Autonomous Navigation and Collision Avoidance for AGV in Dynamic Environments: An Enhanced Deep Reinforcement Learning Approach With Composite Rewards and Dynamic Update Mechanisms

Abstract

With the booming development of logistics, manufacturing and warehousing fields, the autonomous navigation and intelligent obstacle avoidance technology of automated guided vehicles (AGVs) has become the focus of scientific research. In this paper, an enhanced deep reinforcement learning (DRL) framework is proposed, aiming to empower AGVs with the ability of autonomous navigation and obstacle avoidance in the unknown and variable complex environment.

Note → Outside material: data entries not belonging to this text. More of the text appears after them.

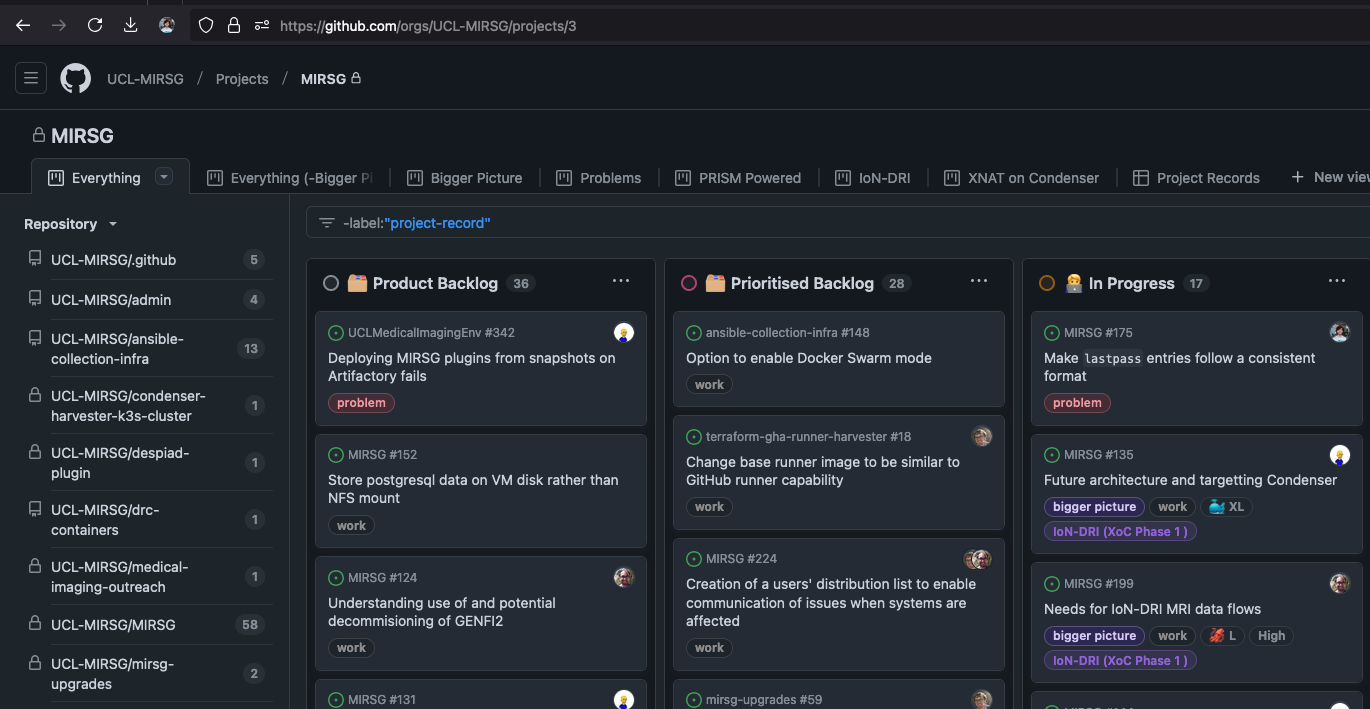Switch to the Bigger Picture tab
1370x709 pixels.
[475, 178]
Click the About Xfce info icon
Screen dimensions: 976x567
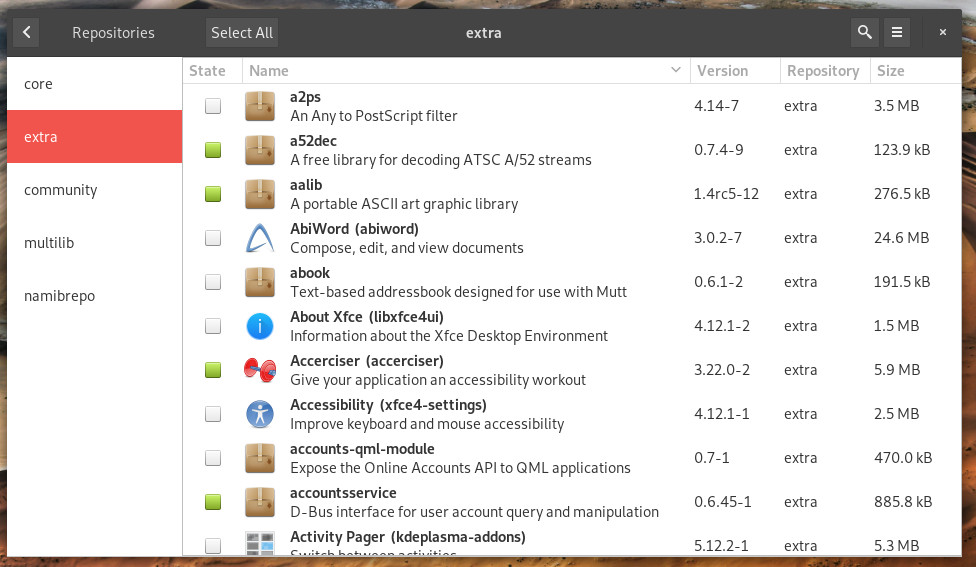[x=260, y=326]
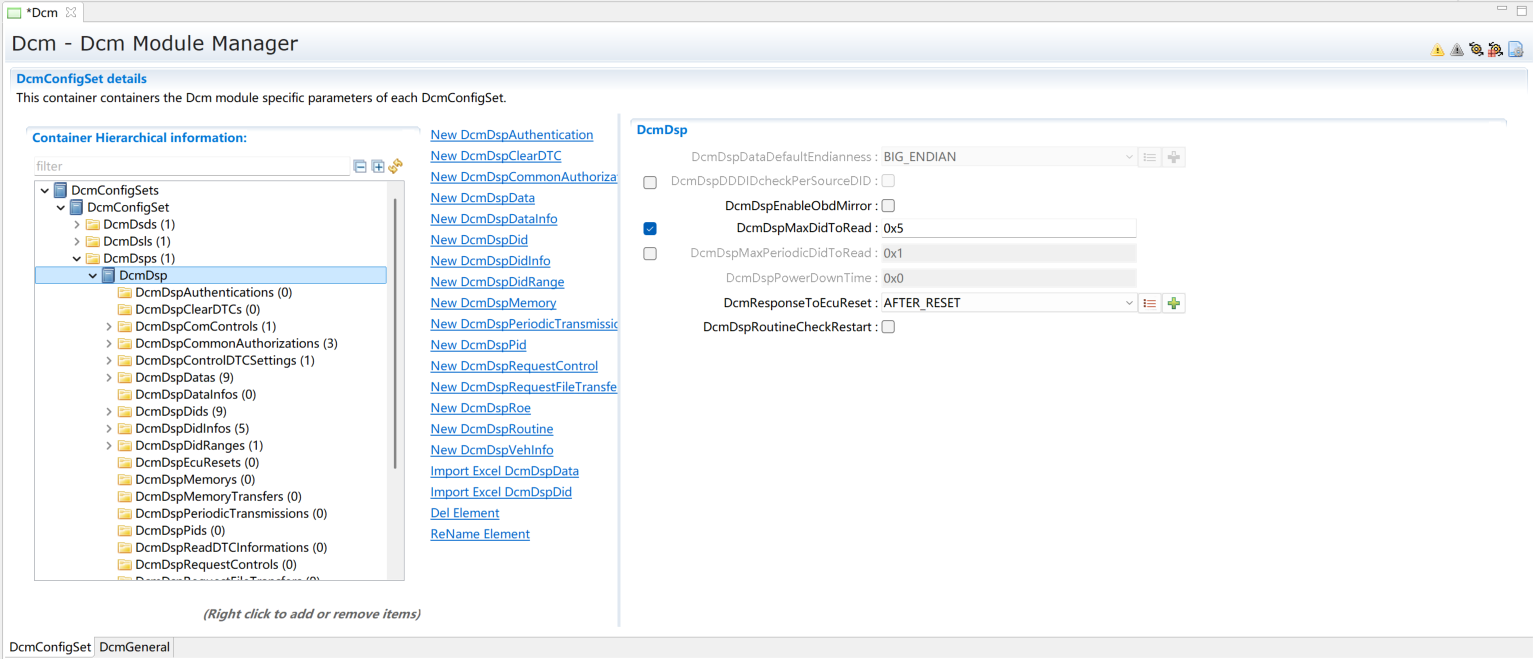1533x659 pixels.
Task: Click the yellow warning triangle icon
Action: (1437, 49)
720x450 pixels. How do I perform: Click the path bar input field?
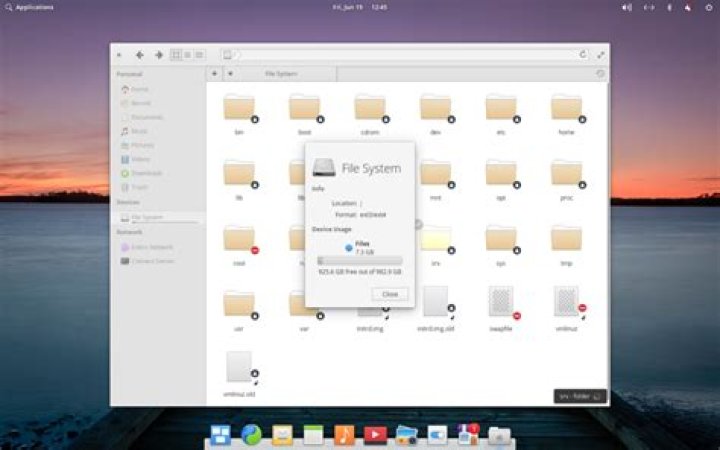click(x=400, y=55)
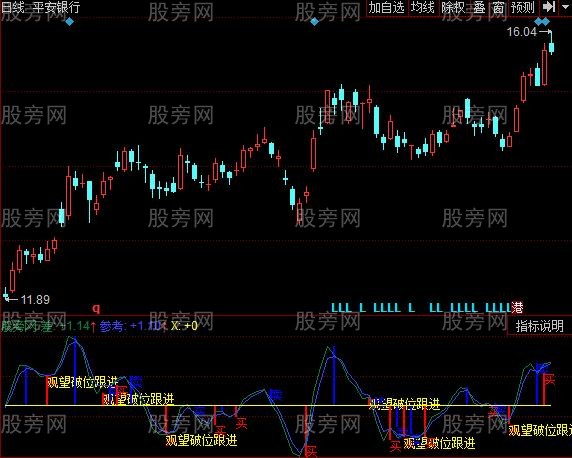Toggle the 窗 multi-window view

click(x=498, y=7)
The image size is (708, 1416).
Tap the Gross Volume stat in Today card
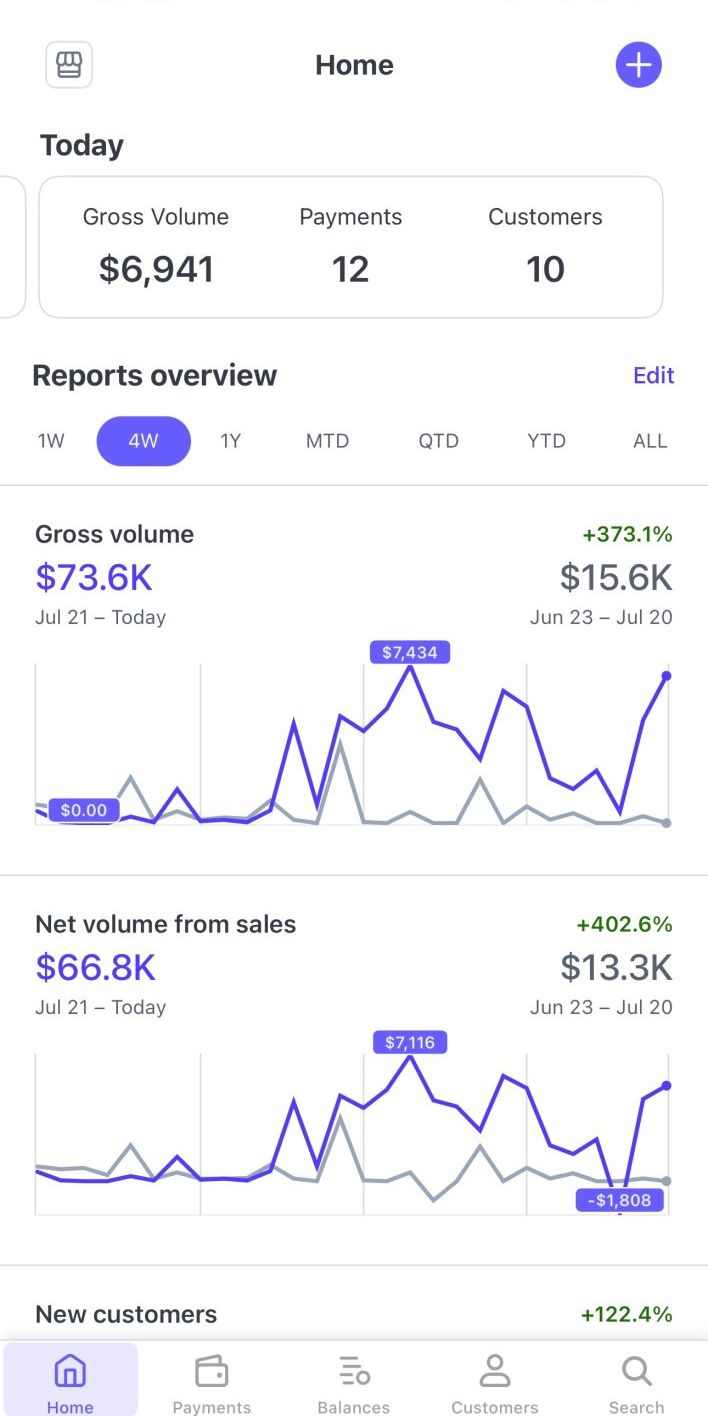click(x=155, y=245)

To address the problems of time-consuming training and limited generalisation ability of traditional DRL, we refine the twin delayed deep deterministic policy gradient algorithm by integrating adaptive noise attenuation and dynamic delayed updating, optimising both training efficiency and model robustness. In order to further strengthen the AGV's ability to perceive and respond to changes of a dynamic environment, we introduce a distance-based obstacle penalty term in the designed composite reward function, which ensures that the AGV is capable of predicting and avoiding obstacles effectively in dynamic scenarios. Experiments indicate that the AGV model trained by this algorithm presents excellent autonomous navigation capability in both static and dynamic environments, with a high task completion rate, stable and reliable operation, which fully proves the high efficiency and robustness of this method and its practical value.